Enhancement of PDT-cytotoxicity via ROS induced by indomethacin in metastatic breast cancer

Abstract

Breast cancer is one of the most common types of cancers prevalent in women. Several types of breast cancers can easily metastasize to bone and cause disease complications such as hypercalcemia and pathologic fracture, thus compromising the quality of life of people affected by it. Bisphosphonate drugs are often used for the treatment of bone metastasis to suppress osteoclastic bone resorption. However, bisphosphonate has adverse effects on the gastrointestinal tract and kidneys and also induces osteonecrosis of the jaw. Photodynamic therapy (PDT) is an alternative cancer treatment approach with minimal invasiveness. It is a combination treatment that uses photosensitizers, which accumulate in tumor cells, followed by laser irradiation. We previously reported that the cellular incorporation of 5-aminolevulinic acid (5-ALA), which was a precursor of protoporphyrin IX (PpIX), was regulated by reactive oxygen species derived from mitochondria (mitROS).
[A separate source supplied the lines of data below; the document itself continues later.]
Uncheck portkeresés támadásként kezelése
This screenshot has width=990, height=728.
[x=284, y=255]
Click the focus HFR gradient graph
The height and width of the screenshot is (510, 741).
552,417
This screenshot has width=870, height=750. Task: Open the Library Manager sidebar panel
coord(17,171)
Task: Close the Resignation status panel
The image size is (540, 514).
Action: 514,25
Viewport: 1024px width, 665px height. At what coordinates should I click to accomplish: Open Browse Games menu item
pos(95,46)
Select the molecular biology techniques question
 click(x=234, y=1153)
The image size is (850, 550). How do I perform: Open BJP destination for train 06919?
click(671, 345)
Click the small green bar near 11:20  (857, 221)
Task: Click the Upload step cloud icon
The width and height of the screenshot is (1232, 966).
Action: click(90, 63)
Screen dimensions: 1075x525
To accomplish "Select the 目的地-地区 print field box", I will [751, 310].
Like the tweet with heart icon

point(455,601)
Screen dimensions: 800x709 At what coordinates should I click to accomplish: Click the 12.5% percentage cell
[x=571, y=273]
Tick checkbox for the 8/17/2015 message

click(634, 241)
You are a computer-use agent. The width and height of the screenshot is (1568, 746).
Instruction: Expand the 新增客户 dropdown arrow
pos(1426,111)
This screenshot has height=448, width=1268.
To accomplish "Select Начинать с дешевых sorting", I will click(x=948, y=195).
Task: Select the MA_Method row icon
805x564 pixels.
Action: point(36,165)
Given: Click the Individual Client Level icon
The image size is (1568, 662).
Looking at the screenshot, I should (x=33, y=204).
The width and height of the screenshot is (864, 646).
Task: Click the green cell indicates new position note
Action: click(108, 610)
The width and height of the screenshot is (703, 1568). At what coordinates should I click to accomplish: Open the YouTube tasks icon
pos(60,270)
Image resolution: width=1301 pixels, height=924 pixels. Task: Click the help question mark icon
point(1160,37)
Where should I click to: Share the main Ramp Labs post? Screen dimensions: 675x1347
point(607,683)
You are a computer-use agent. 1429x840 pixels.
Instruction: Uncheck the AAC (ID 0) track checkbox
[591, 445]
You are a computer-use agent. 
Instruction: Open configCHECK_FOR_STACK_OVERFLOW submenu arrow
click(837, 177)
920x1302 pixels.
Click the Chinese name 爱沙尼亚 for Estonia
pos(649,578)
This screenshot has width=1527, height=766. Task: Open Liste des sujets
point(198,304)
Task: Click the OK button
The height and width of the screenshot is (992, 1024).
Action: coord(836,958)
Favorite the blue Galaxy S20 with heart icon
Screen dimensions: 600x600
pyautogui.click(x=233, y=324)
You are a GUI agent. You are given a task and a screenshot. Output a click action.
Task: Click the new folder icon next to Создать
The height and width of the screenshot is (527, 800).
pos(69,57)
In this study, we investigated the incorporation of 5-ALA, accumulation of PpIX, and subsequent effects on cell viability after laser irradiation of two different breast cancer cell lines with different metastaticites. The highly metastatic breast cancer cell line 4T1E/M3 showed a significant increase in ROS production after treatment with indomethacin (IND). In addition, IND treatment enhanced the cellular uptake of 5-ALA via PEPT1 upregulation in 4T1E/M3, but not in the non-metastatic cell line. Overall, metastatic breast cancer is likely to be sensitive to ROS and activate signaling pathways associated with 5-ALA transportation, suggesting that ALA-PDT could be an effective treatment with low invasiveness for metastatic breast cancer.